Dal 2011 le accise sui carburanti sono aumentate ben 7 volte, nel caso in cui venga confermato il ritocco dell’Iva ci sarà un ulteriore stangata anche per gli automobilisti. Secondo un’analisi dell’Ufficio studi della CGIA dal 2010 ad’oggi una famiglia media italiana ha subito un rincaro di € 216 dovuto all’aumento della benzina. La situazione non è migliore per le famiglie che dispongono di un’autovettura alimentata a gasolio: queste hanno subito un rincaro di € 372.

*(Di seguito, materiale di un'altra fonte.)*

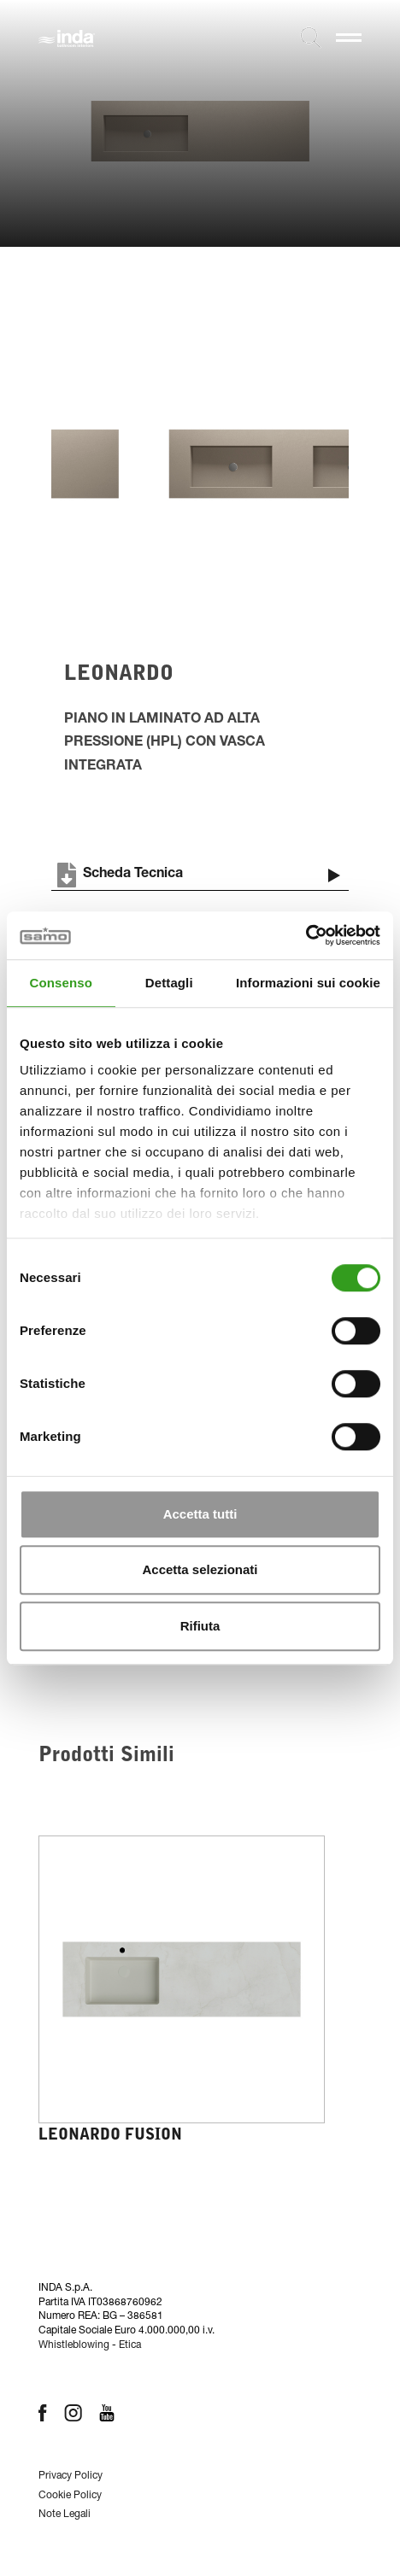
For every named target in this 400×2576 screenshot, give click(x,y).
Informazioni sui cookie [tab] (308, 982)
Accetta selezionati (199, 1569)
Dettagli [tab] (169, 982)
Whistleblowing (73, 2345)
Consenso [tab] (61, 982)
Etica (130, 2345)
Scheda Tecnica (117, 875)
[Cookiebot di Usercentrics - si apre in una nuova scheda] (305, 935)
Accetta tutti (200, 1514)
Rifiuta (200, 1626)
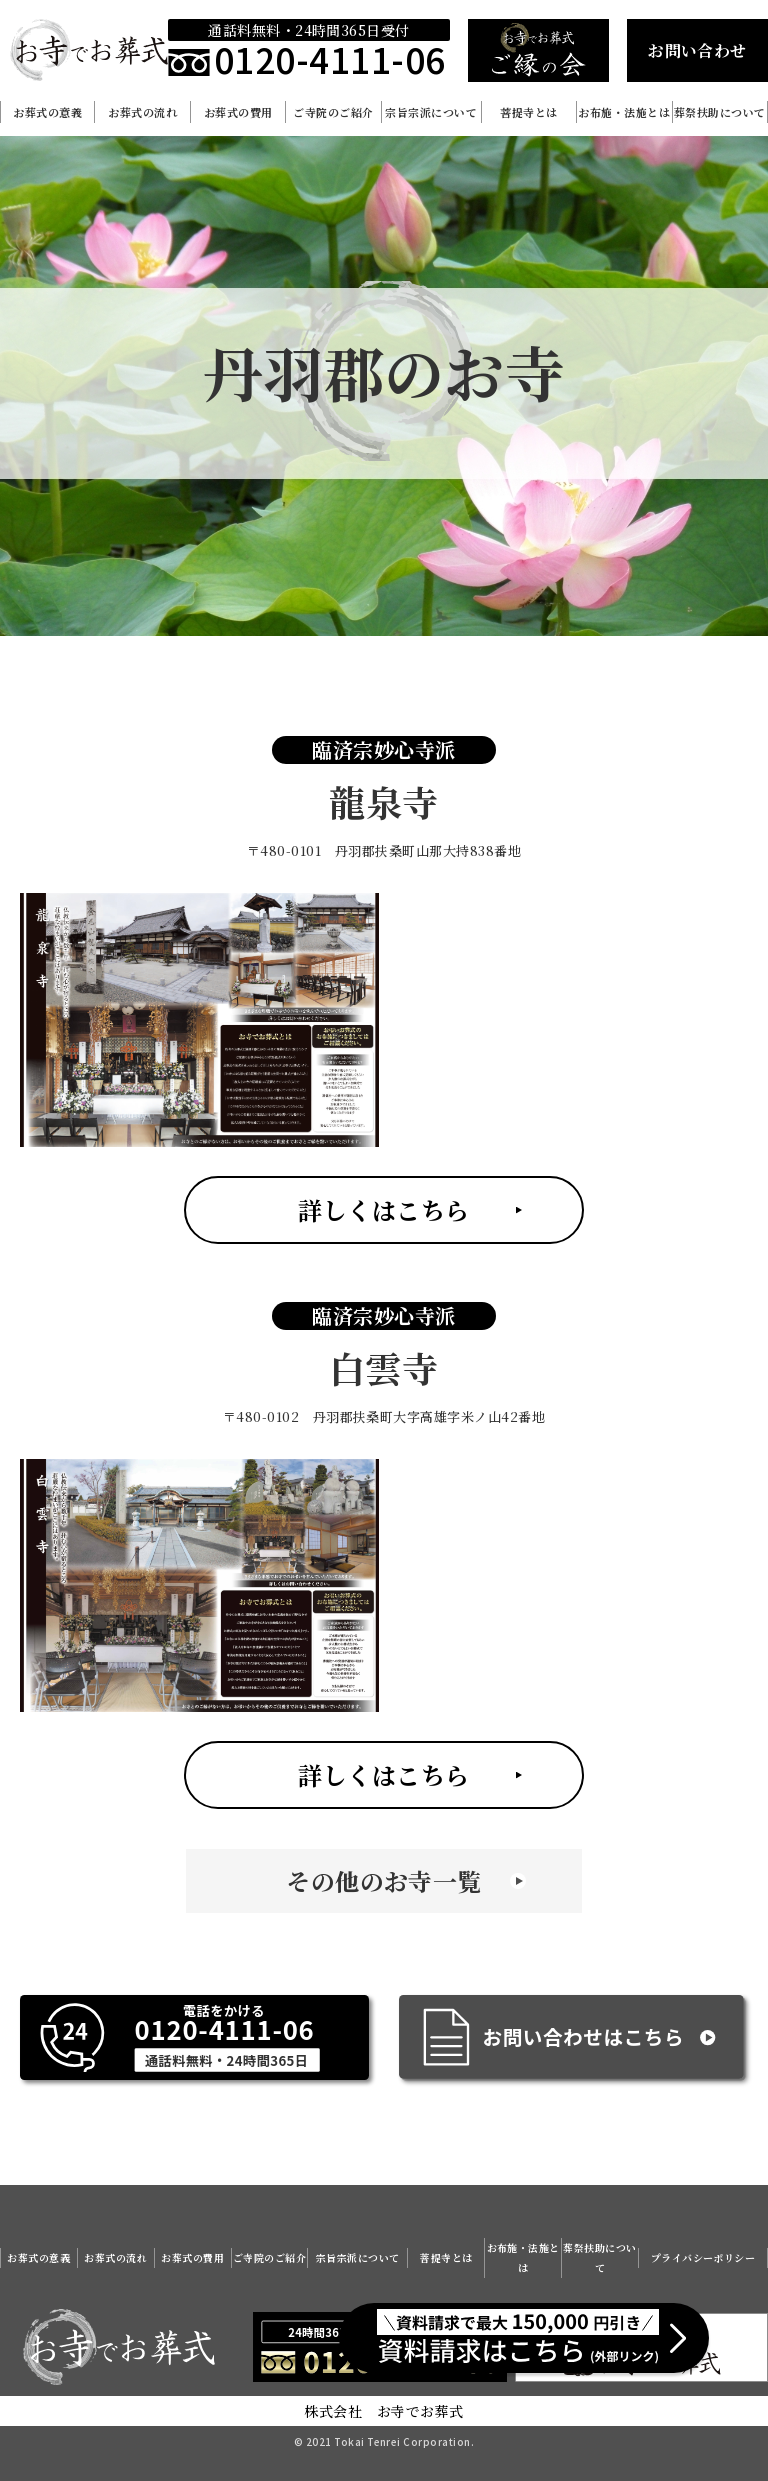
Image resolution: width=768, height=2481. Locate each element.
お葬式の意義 (47, 112)
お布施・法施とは (624, 112)
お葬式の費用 (238, 112)
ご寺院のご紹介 (333, 112)
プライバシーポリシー (703, 2257)
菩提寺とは (528, 112)
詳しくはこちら (383, 1209)
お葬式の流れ (142, 112)
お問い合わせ (697, 50)
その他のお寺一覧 (384, 1880)
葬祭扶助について (720, 112)
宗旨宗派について (431, 112)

Un eventuale aumento dell’Iva, inoltre, comporterebbe non solo un ulteriore rincaro della spesa per benzina/ gasolio ma anche un rincaro di tutti i prezzi dei beni alimentari poiché circa l’80% delle merci in Italia viaggia su gomma. Bisogna inoltre evidenziare che dall’inizio della crisi ad oggi la domanda aggregata si è ridotta del 5% ed il PIL del 7% ( il che significa o che si è ridotto il tasso di risparmio o che le famiglie italiane per sostenere i consumi stanno attingendo dai loro risparmi pregressi) e quindi il ritocco dell’Iva si trasformerebbe in un ulteriore peggioramento della domanda peggiorando la situazione economica delle famiglie e quella delle piccole imprese e dei lavoratori autonomi che vivono quasi esclusivamente di consumi interni.

La GCIA di Mestre ha calcolato che nel l’ipotesi che i comportamenti di consumo delle famiglie italiane rimangano immutati, per un nucleo costituito da 3 persone l’aggravio medio annuo sarà di 88 euro. Nel caso di una famiglia di 4 componenti, l’incremento medio annuo sarà invece di 103 euro. I rincari che peseranno di più sui portafogli delle famiglie italiane si verificheranno quando ci recheremo a fare il pieno alla nostra auto o saremo costretti a portarla dal meccanico o dal carrozziere (33 euro all’anno per una famiglia di tre persone, 39 euro se il nucleo è composto da 4 persone), per l’acquisto dei capi di abbigliamento e per le calzature (18 euro all’anno per una famiglia di 3 persone, 20 euro se il nucleo è da 4) e per l’acquisto di mobili, elettrodomestici o articoli per la casa (13 e 17 euro).